Lord Hanningfield: If we manage to finish at a reasonable time on Tuesday, that is—

Lord Bassam of Brighton: I understand that the noble Lord has other responsibilities, and I am very sensitive to that. I shall certainly do my bit to make sure that matters are kept as brief as possible. I want to record my thanks also to other colleagues who have played a part in this.

This is an interesting amendment, but not one that I ultimately find attractive. It raises some interesting points and subjects.

The effect is that every change in the requirements for frequencies, timings or maximum fares in a quality partnership scheme would need to go through an extensive consultation process. I understand that the noble Lord wants fair and reasonable treatment for operators; I understand that he seeks clarity and transparency. We seek a balanced approach. We certainly regard consultation as an excellent thing—I have not heard many speeches against the value of consultation in my time in your Lordships' House—but one has to have a sense of proportion. It is important to approach things in that way.
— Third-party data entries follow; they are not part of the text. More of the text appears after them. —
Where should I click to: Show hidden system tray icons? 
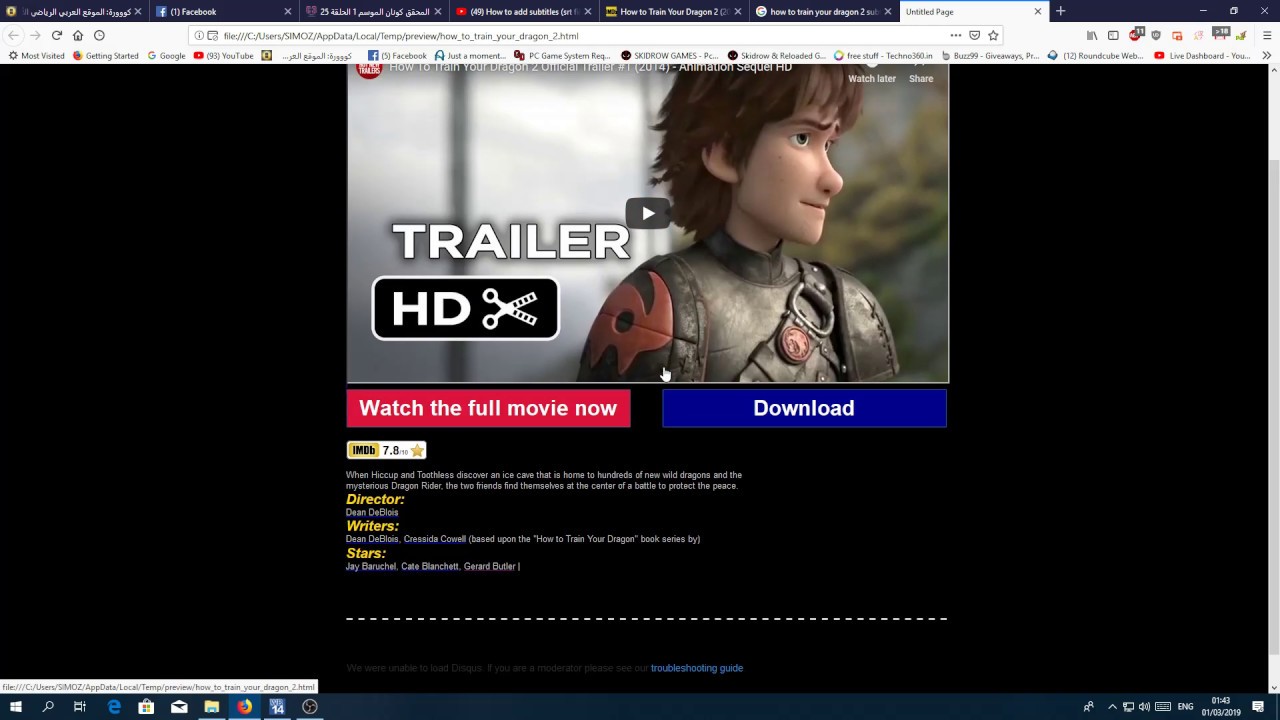point(1111,707)
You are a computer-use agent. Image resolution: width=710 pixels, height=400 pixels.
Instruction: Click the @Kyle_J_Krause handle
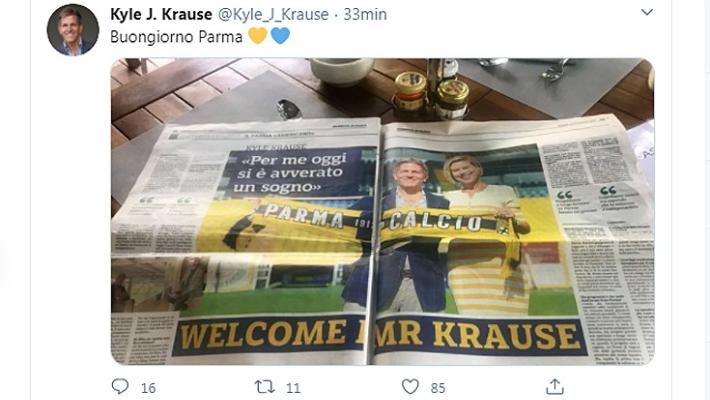click(x=273, y=14)
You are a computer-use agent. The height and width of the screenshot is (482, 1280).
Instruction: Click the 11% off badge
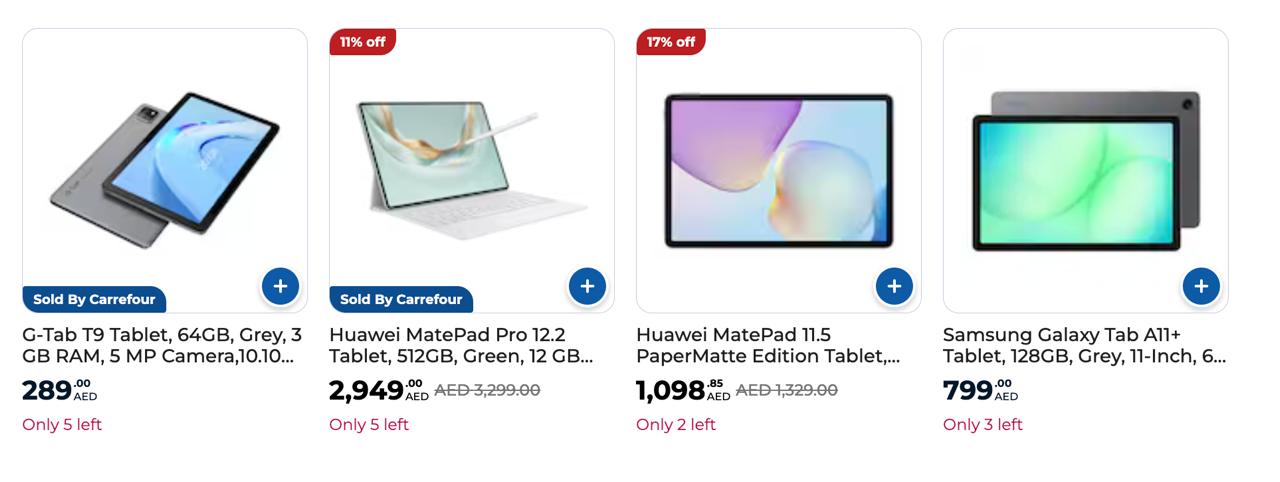362,42
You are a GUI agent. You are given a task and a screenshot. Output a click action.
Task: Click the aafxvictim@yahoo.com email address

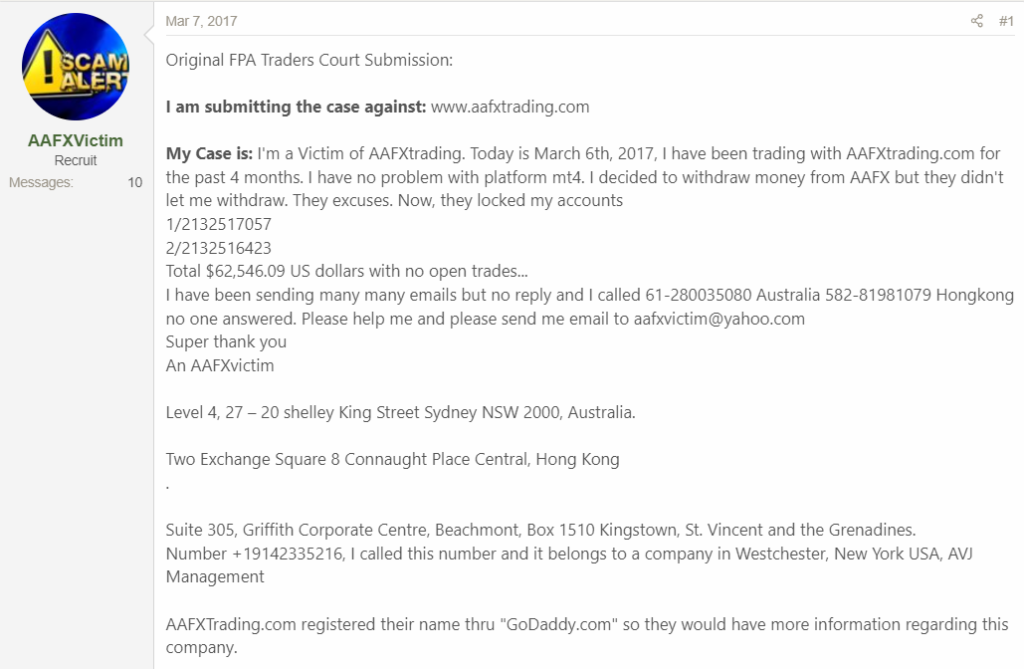(x=719, y=318)
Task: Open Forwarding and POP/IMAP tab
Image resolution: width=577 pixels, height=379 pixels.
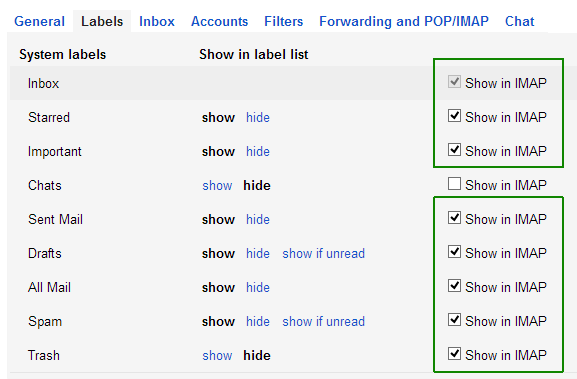Action: click(404, 21)
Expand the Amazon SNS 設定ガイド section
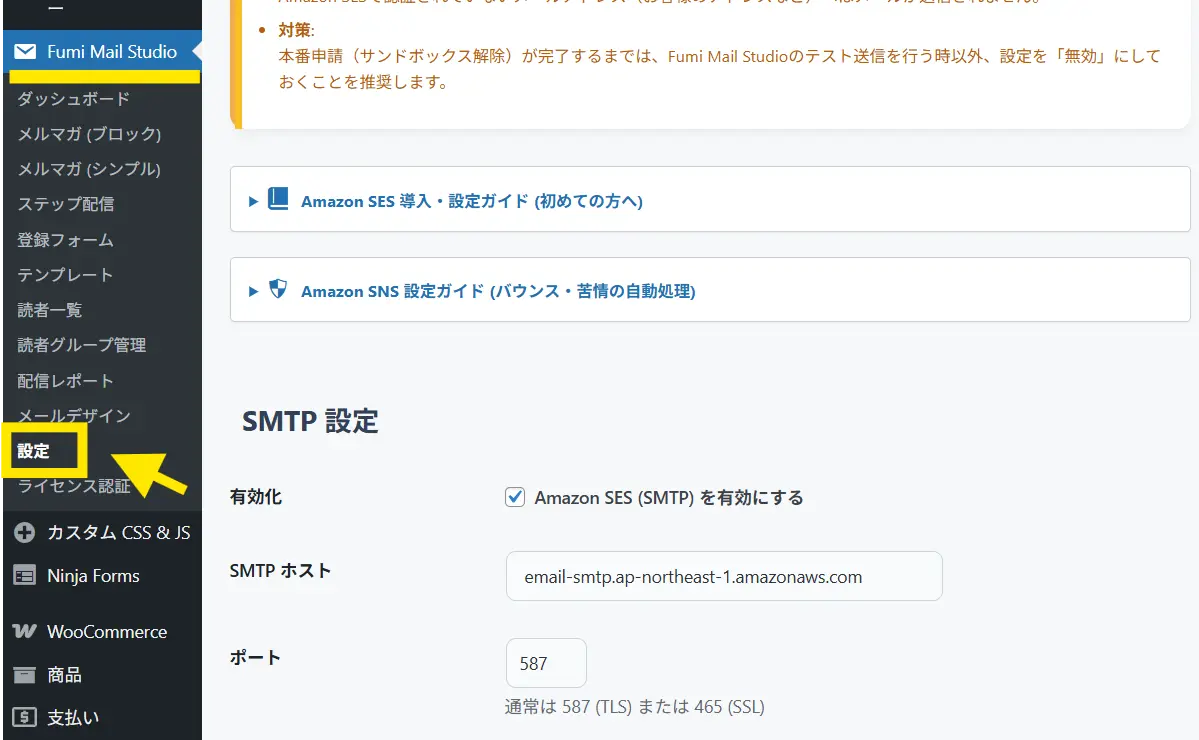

I see two problems with the approach adopted by the noble Lord. First, fares and frequencies are market-sensitive issues—I am sure that the noble Lord appreciates that—and a scheme is more likely to be acceptable in competition terms if there are provisions that allow such matters to be regularly reviewed, so that operators in the scheme are not bound to standards that may have been realistic at the outset but are not in the longer term, and so that new operators are not crowded out of the market by the high frequencies demanded of those in the scheme.

A regular review process—perhaps once a year—should be an integral part of the system. It should be agreed at the outset so that all the participants know exactly where they stand. That would not be compatible with going through the variation procedure with full public consultation. That could take almost a year to complete in itself. There is a danger that the process gets so cumbersome that there are not enough resources to put into the scheme and it would not then deliver its objectives.

A second concern is that if there is not the reassurance that any provision on frequency, timing and fares can be revised quite quickly and easily, operators are less likely to make the commitments in the first place and may well have admissible objections to doing so. All those factors are interrelated and we could easily upset the balance.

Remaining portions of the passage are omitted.